EXERCISE BRIEF: Examine the records below. Report how many of their lines contain the word "button", with no other content.

== EXTRACTED INFORMATION ==

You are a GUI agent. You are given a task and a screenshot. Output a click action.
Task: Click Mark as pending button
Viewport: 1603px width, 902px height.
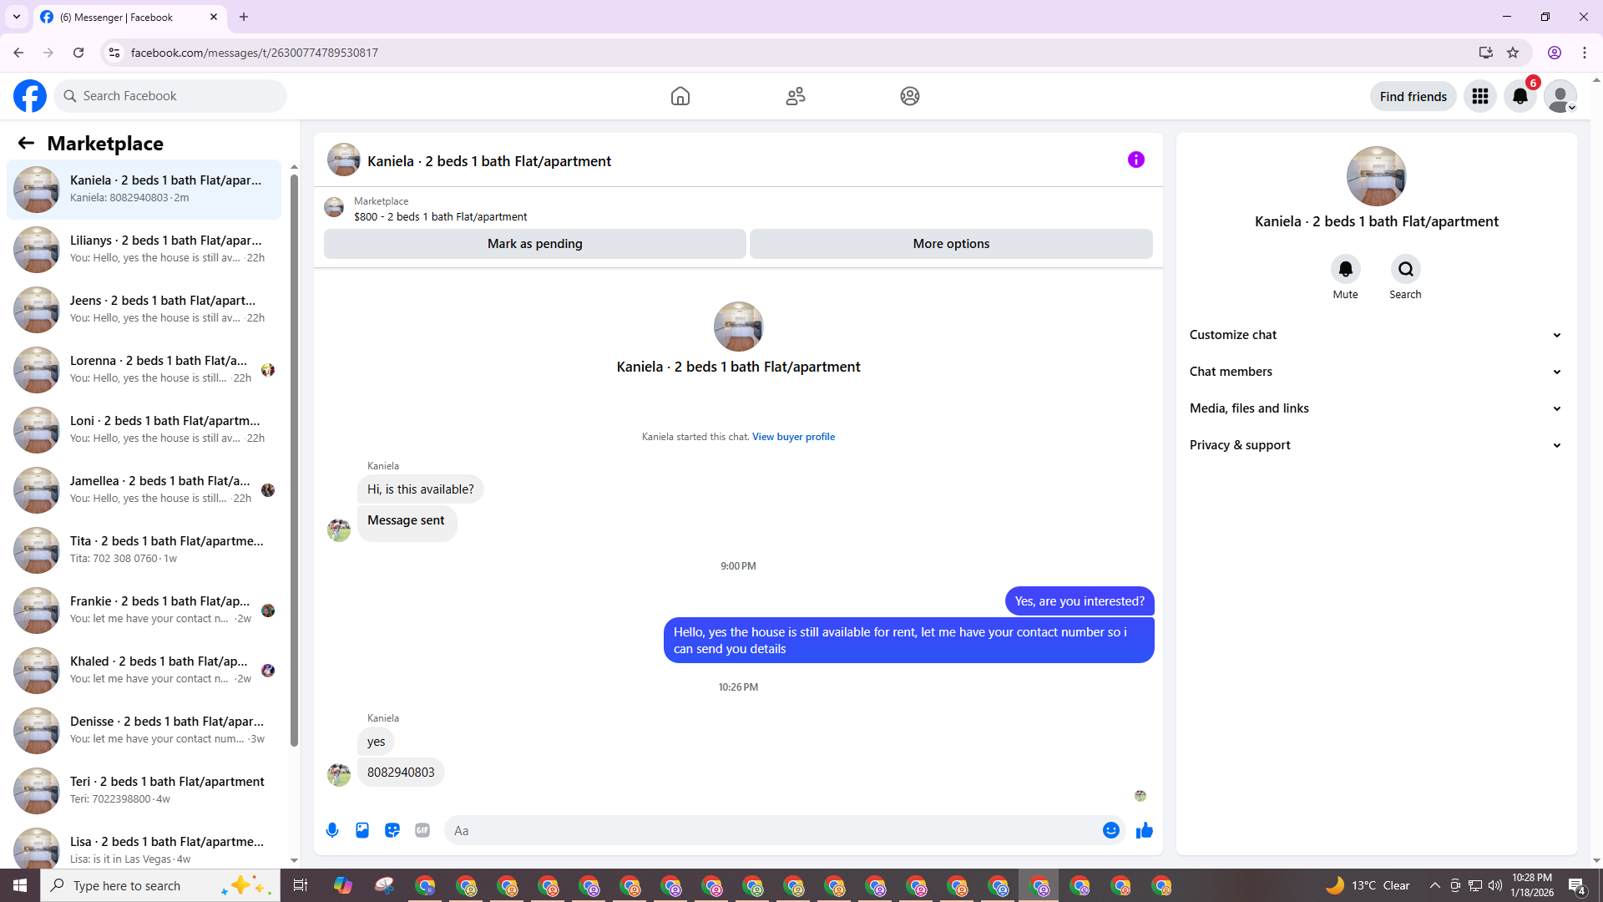pyautogui.click(x=534, y=244)
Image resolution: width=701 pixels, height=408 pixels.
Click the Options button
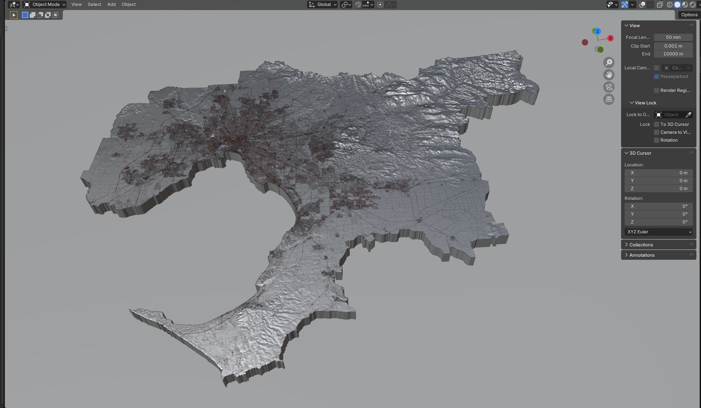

===

RESULT OF THE EXERCISE: 2